His U.S. productions include works by Ibsen, Garcia Lorca, Gertrude Stein, Mrozek, Robert Frost, and Günter Grass. For The Actors’ Ensemble, Scott directed works by Tina Howe, Henry Miller, W.B. Yeats, Ray Bradbury, and at the invitation of Buddhist monk and writer Thich Nhat Hahn, the U.S. premiere of Nhat Hahn’s, The Path of Return Continues the Journey.

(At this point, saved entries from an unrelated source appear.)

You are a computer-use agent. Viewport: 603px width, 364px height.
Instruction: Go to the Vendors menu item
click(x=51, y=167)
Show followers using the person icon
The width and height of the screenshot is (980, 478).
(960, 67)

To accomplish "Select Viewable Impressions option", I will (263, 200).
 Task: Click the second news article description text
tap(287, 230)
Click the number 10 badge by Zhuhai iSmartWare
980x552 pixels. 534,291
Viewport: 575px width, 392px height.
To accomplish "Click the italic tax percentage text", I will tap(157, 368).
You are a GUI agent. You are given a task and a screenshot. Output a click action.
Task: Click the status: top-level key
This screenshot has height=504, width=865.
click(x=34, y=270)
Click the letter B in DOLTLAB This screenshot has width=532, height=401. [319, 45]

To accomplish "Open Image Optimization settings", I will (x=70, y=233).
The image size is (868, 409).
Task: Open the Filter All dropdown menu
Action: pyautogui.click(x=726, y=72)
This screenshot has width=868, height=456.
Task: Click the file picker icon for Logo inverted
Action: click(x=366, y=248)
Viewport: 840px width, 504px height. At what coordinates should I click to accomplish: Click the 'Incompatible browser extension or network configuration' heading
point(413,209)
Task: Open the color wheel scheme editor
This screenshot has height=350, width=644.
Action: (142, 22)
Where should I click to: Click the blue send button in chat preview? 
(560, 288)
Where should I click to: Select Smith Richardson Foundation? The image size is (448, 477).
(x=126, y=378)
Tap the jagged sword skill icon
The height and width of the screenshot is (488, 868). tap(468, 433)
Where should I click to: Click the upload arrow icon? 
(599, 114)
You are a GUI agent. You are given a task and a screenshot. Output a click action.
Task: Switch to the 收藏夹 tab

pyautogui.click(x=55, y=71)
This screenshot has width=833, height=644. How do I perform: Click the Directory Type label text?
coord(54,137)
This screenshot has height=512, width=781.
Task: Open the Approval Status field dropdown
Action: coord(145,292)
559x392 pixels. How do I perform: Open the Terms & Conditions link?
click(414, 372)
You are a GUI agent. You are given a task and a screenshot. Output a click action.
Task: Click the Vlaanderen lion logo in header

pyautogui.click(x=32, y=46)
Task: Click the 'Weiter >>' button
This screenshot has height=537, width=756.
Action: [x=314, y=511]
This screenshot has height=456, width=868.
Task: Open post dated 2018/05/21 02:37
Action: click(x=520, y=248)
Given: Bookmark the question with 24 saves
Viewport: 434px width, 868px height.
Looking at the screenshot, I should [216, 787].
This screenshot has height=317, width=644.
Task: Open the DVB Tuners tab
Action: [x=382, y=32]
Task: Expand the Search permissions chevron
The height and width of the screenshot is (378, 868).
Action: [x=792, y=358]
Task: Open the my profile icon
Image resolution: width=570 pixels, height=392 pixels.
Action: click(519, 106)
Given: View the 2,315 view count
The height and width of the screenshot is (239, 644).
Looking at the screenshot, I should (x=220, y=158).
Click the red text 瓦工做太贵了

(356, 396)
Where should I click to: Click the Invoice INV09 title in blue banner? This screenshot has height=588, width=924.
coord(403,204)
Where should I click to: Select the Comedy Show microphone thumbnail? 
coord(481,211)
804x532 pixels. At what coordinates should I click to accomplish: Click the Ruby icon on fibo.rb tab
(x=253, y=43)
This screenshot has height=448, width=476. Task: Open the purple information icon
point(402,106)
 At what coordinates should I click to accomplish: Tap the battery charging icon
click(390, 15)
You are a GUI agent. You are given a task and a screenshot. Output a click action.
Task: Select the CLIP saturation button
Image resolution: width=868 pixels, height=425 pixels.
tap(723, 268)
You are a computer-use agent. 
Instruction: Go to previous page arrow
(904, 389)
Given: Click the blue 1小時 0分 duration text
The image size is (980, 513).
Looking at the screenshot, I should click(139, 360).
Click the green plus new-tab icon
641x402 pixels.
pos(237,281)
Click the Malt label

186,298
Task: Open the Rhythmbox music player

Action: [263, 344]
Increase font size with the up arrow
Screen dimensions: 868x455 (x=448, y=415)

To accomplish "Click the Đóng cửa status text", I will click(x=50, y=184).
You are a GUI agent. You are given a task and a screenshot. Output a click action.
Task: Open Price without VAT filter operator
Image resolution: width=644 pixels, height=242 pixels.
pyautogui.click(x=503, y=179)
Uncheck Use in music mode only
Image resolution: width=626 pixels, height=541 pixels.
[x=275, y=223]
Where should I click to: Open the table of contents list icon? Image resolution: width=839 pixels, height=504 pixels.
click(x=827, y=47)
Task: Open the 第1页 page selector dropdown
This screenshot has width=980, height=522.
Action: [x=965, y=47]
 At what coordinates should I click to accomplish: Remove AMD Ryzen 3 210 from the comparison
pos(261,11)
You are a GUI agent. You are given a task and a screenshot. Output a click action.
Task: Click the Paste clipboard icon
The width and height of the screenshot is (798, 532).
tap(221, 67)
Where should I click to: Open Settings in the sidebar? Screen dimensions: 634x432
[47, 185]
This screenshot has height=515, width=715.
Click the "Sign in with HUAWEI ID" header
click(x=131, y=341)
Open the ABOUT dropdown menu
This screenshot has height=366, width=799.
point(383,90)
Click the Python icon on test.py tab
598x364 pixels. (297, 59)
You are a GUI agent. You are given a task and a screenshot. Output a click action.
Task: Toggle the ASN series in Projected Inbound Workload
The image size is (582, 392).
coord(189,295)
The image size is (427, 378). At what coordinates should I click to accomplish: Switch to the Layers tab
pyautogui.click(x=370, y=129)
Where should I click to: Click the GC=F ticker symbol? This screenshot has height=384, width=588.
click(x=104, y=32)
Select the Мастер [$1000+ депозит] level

Scott is the former founding Co-Artistic Director of Alchymia Theatre in Chicago and, in New York, a member of The Actors’ Ensemble. As an actor, his stage credits include Off Broadway, Chicago and Los Angeles. His dissertation, “Regarding the Significance of Divided Consciousness,” is published in Michael Chekhov: Critical Issues, Reflections, Dreams.